Сергеев прикинул расстояние от кибуца до «гнезда нетопырей» на глаз, потом проверил курвиметром. Ерунда. Часа полтора на «хувере».
– Ага, – сказал Матвей и подмигнул, – если я подумал то, что ты подумал – это хороший вариант.
– Если они согласятся, – реплика Равви прозвучала несколько отрезвляюще. – Сергеев врать об обстоятельствах не будет, а «Вампиры» на рожон не полезут. Тут из двух зол выбирается меньшее: лучше недозаработать денег, чем положить пилота и самолет. Они ребята трезвомыслящие. Саманта – барышня без сантиментов. Такую переброску дежурные будут согласовывать с ней. Тихо не получится перелететь, а жаль. Зима сейчас. Планеры и дельтапланы отпадают. Миша, я тебя еще раз прошу, не лезь! Останься. Завалят тебя на х…!
– Ладно, Александр Иванович, – примирительно произнес Сергеев. – Не волнуйся. Зубы у них не выросли, меня завалить. Я ненадолго. Туда и сюда.
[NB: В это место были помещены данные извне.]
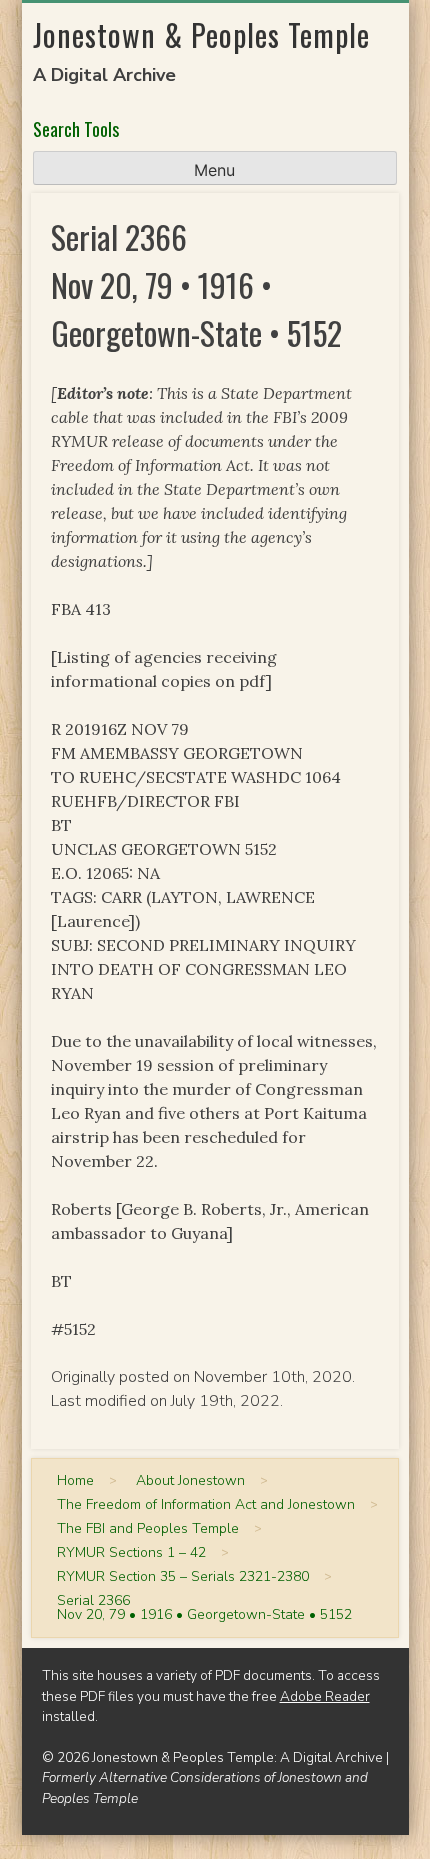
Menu (214, 170)
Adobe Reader (325, 1696)
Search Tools (76, 129)
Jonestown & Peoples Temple (201, 34)
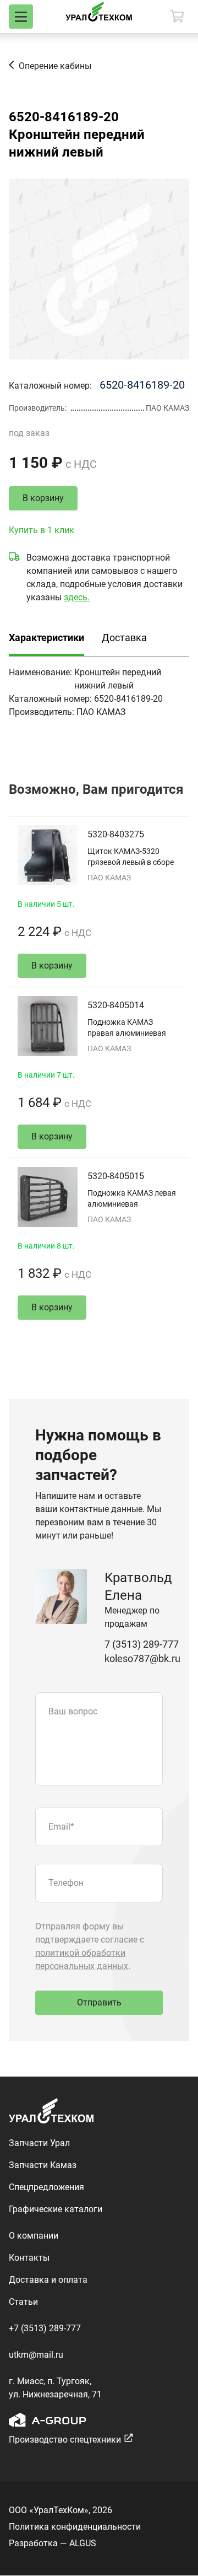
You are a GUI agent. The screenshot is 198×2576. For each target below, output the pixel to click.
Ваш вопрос (72, 1711)
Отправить (99, 2002)
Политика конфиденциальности (75, 2526)
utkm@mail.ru (36, 2354)
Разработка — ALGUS (52, 2543)
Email (61, 1826)
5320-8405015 (115, 1176)
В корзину (43, 498)
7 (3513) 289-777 (142, 1644)
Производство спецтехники (65, 2439)
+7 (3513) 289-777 (45, 2328)
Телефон (66, 1883)
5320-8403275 (115, 834)
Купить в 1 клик (41, 530)
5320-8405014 (115, 1005)
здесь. (77, 597)
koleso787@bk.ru (142, 1658)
Одна нога… Ну ты знаешь…
Равви покачал головой снова и в этот момент, несмотря на свое целиком «некошерное» происхождение, удивительно напомнил раввина, раскачивающегося над Торой. Глаза у него были по–еврейски тоскливые и слезящиеся, и Михаилу вдруг стало особенно заметно, что Бондарев стар, очень стар. Еще держится и даже превосходно сохранился, учитывая жизненные обстоятельства, но его мысли о преемнике имеют под собой убедительную основу.
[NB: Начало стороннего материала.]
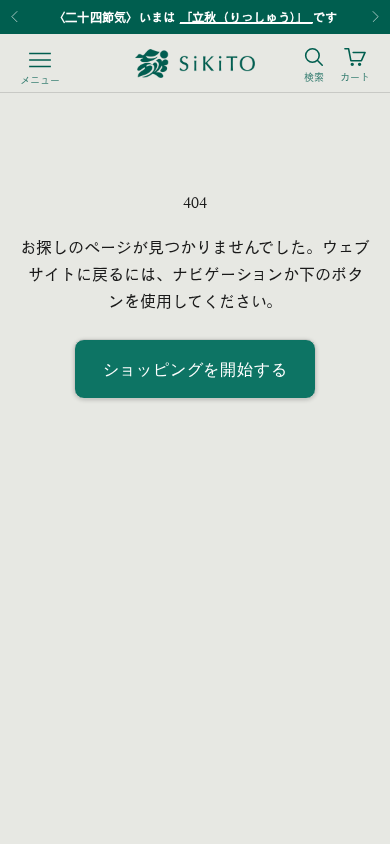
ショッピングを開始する (195, 369)
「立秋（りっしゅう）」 (246, 17)
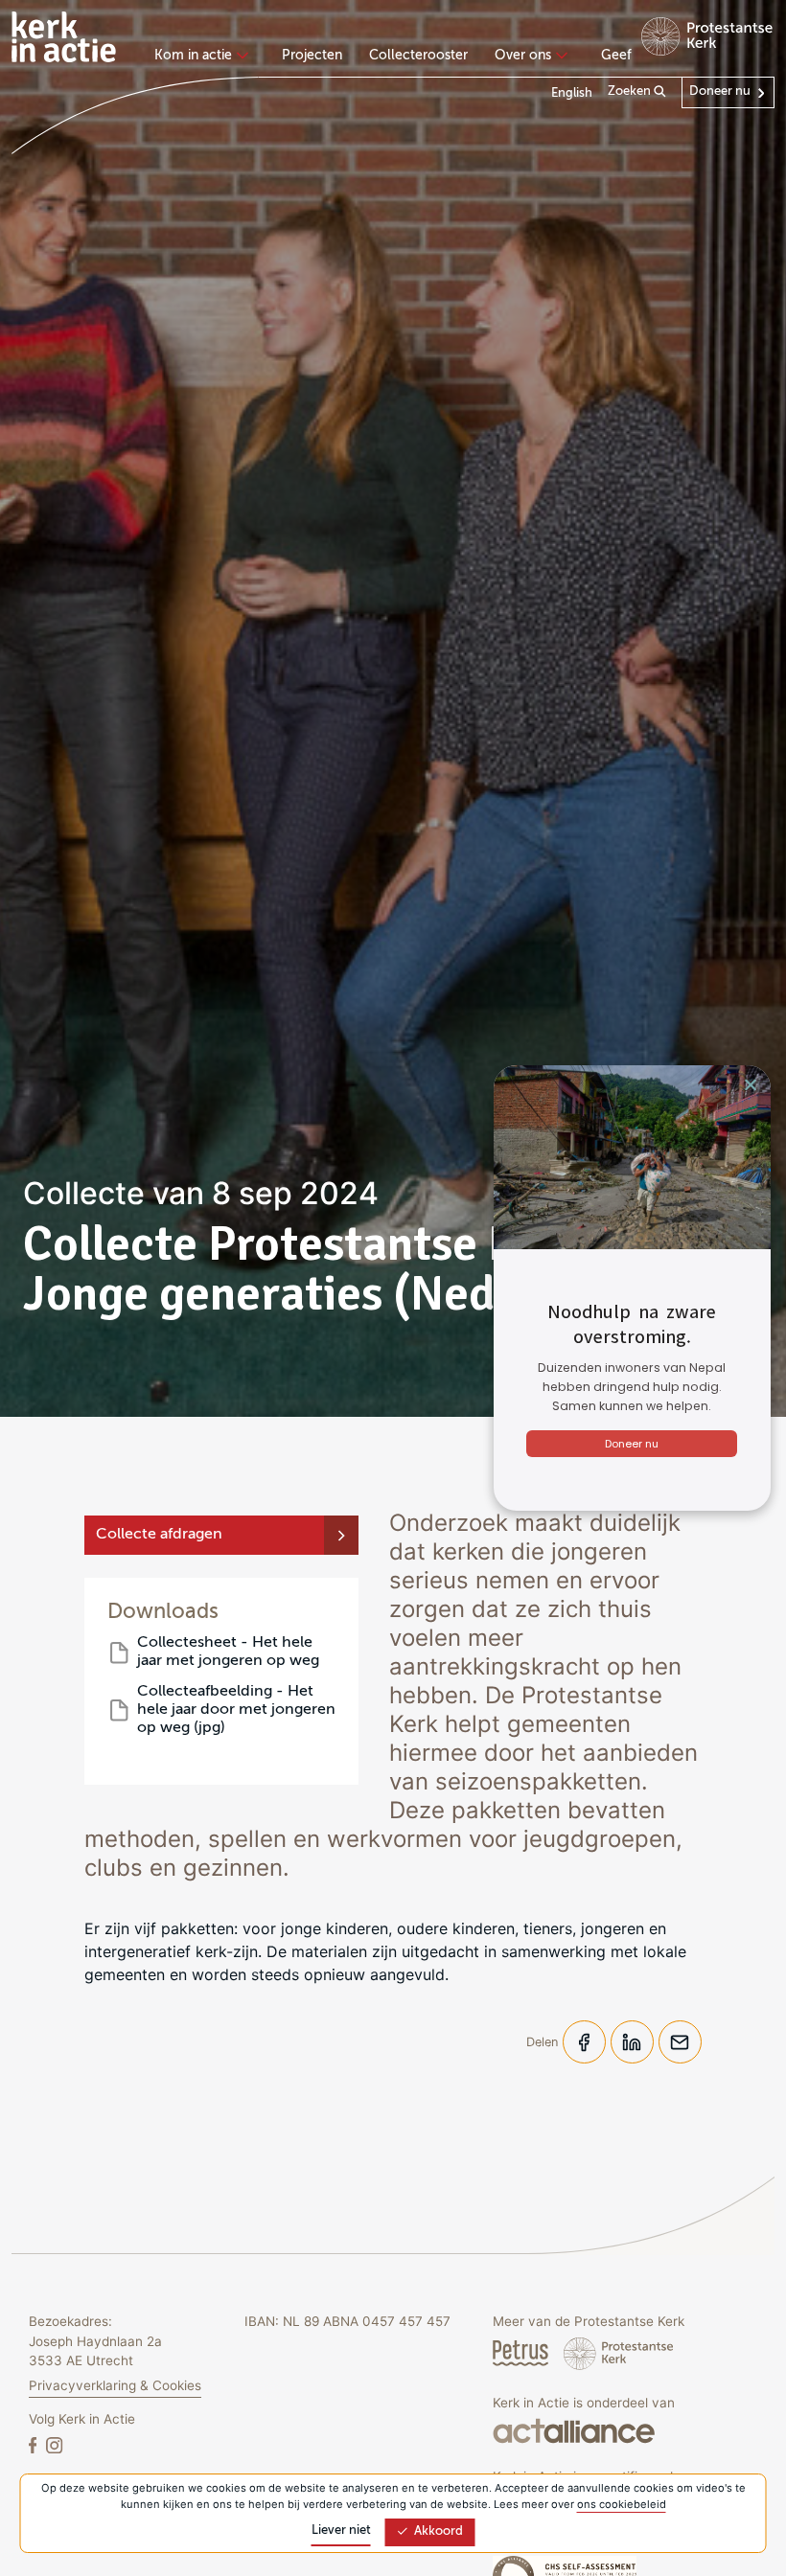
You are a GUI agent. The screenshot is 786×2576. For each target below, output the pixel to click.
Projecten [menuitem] (312, 55)
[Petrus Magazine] (522, 2353)
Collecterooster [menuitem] (418, 55)
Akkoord (438, 2531)
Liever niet (341, 2530)
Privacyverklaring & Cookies (115, 2385)
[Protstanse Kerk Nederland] (619, 2353)
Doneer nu (720, 91)
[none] (204, 57)
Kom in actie (193, 55)
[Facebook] (34, 2444)
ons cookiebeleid (621, 2504)
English (571, 93)
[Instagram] (54, 2444)
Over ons (523, 55)
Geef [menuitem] (616, 55)
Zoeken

– Глупость делаешь, – сказал Бондарев, кривя рот. – Жертвенность у тебя повышена, а разумная бздиловатость ниже нормы! Ху…й признак это. Видал я такое еще в горах. Герои, на х…, а потом домой, грузом «200». Ладно. Своя голова есть. Ты у нас всегда выживал. Авось, Господь даст, и тут пронесет. Есть, Сергеев, такая разновидность бойца – везунчик. Знаешь, когда осколок – в пряжку от ремня. Или там пуля – во фляжку. Или нае…нулся с «вертушки» прямо «духу» на голову – его наповал, а сам целый. Но фарт, на то и фарт, что когда–нибудь кончается. И, заметь, в самый неподходящий момент. Налей–ка, Мотл! За фарт сергеевский выпьем. За то, чтобы он живым вернулся с мальцом своим. И за то, чтобы ты там подольше прожил. И чтобы Вадька пулю с вами, полоумными, не словил. И чтобы этого Арафата вашего вы благополучно вывезли, чтоб он всрался, «муслим» чертов! Бля буду, Сергеев, это из–за них, «воинов ислама», я евреем заделался! Ладно! Проехали! За то, чтобы вам всем повезло! Допьем, мужики, за все это разом! Потому что если за все отдельно пить – помрем от цирроза, а столько не выпьем…
Матвей разлил остатки по стопкам и убрал пустую бутылку со стола по старой русской традиции. Сергеев усмехнулся в прорастающие усы. Стаканчики, банки, тарелки так и остались стоять на расстеленной карте, по которой красной, нарисованной маркером артерией полз по руслу реки, лесам, полям и пустошам их рисковый маршрут.
Равви встал и ухватил стопку здоровой рукой. Все присутствовавшие поднялись вслед за ним и тоже подняли стаканчики.
– За удачу, – произнес Бондарев без всякого пафоса. – Возвращайтесь.
Назад: Глава 8
Дальше: Глава 10

Антон
Перезвоните мне пожалуйста 8 (953) 367-35-45 Антон.